Filled Chocolate Chip Graham Cracker Bar Cookies

What happens when you find a clearance on graham crackers for 50 cents a box and then score some 12 oz bags of chocolate chips of various flavors and sizes for ony 99 cents?

You have the ingredients for something new and different for dessert. Like rich chocolate chip cookies without the tedium of drop cookies (have I mentioned that I have tired, after all these years, of making those countless drops of dough?) and squares of gooey goodness that taste a whole lot richer than a plain old ordinary cookie.

I adapted the batter for the cookie layers from a recipe I found in my mother’s files almost 50 years ago. I often made it (without graham cracker crumbs) when my kids were young because it was less rich than the usual chocolate chip cookie recipes. The filling idea is a little like a few similar recipes out on the internet, but I think my twists really have made this my own recipe.

If you don’t have an 11 X 15 pan, you can use two 7 X 11 pans instead–or just make the recipe in your more standard 9 X 13 pan and end up with higher cookies.

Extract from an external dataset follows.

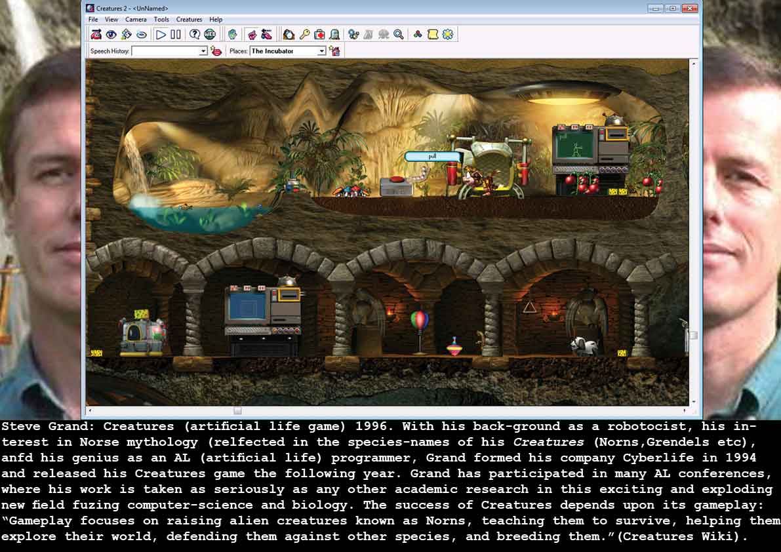The width and height of the screenshot is (781, 552).
Task: Open the red cross health kit icon
Action: (x=319, y=35)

Personally, I like the results with the thinner bars but don’t decide not to make these just because you don’t have the right size pan.

The graham cracker and chocolate mix will be thick, and will spread best with a knife.

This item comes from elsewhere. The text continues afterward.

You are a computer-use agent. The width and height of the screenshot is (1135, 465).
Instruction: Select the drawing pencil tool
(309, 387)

Graham Cracker Chocolate Chip Cookie Bars

These graham cracker chocolate chip cookie bars are a delicious gooey chocolate chip cookie bar with graham cracker and chocolate stuffed in the middle.
Course: Dessert
Keyword: bar cookies, chocolate chips, graham crackers

Ingredients

Cookie Layers

  • 1 cup butter or margarine
  • 1 cup brown sugar
  • 1 cup sugar
  • 1 teaspoon vanilla
  • 3 eggs
  • 2 1/2 cups flour
  • 1 packet graham cracker crumbs see NOTE
  • 1 teaspoon soda
  • 1 cup 6 ounces chocolate chips—mini-chip size works best for even mixing into batter

Filling

  • 1 packet graham crackers crushed finely (see NOTE)
  • 1/3 c milk
  • 1 cup chocolate chips

Instructions

  • Cream the butter, both sugars, and vanilla together. Add the eggs one at a time and continue beating until fluffy.
  • Stir the flour, graham cracker crumbs, and soda together and add to the egg mixture. When evenly mixed, fold in the chocolate chips.
  • Prepare the filling. Heat milk and chocolate chips in the microwave at medium heat about 1 to 2 minutes, stirring once or twice, until the chips are melted and the mixture is well blended.
  • Remove from microwave and stir in the 1 packet of filling graham cracker crumbs
  • Spread a scant half of the dough evenly in an 11 X 15, oiled pan. Spread with the still hot filling (it thickens quickly as it cools so speed is of the essence) and then drop the remaining dough over the filling. Use a spatula to spread this layer as evenly as possible over the chocolate layer.
  • Bake at 325? for about 30-35 minutes, until just barely done. Test by inserting a toothpick near the center, only into the top layer, not into thee chocolate. If no cookie dough sticks to the toothpick, it is done. Do not overbake.

Notes

NOTE: Graham cracker preparation
Most graham crackers are currently sold in 14-ounce boxes, with three packets in each. When finely crushed, each packet yields just over a cup of crumbs. To simplify your preparation, just crush one packet for each part of the recipe separately. No need for further measuring. I find that using a food processor or blender is the easiest and quickest way to get the very fine crumbs you will want for this recipe, but putting the crackers in a plastic bag and rolling over it with a rolling pin will also work.

June 12, 2023 Update

A couple of notes here. First, using a glass 11 X 15 pan and baking at 325 degrees for 35 minutes resulted in a nice evenly baked result, not too brown on the edges before the middle was just the right amount of softness. And then a fun addition:

I had some leftover s’more sized marshmallows that had gotten pretty dry and hard, about a cup or so (hard to measure when they are crunchy!). I put them in the processor just to get them slightly crumbly and then spread them over the bars just before baking. I put foil very loosely over the top (so that the marshmallows wouldn’t end up sticking to the foil) and the result was the perfectly browned marshmallows I usually can’t get when I am trying to make real s’mores over the fire.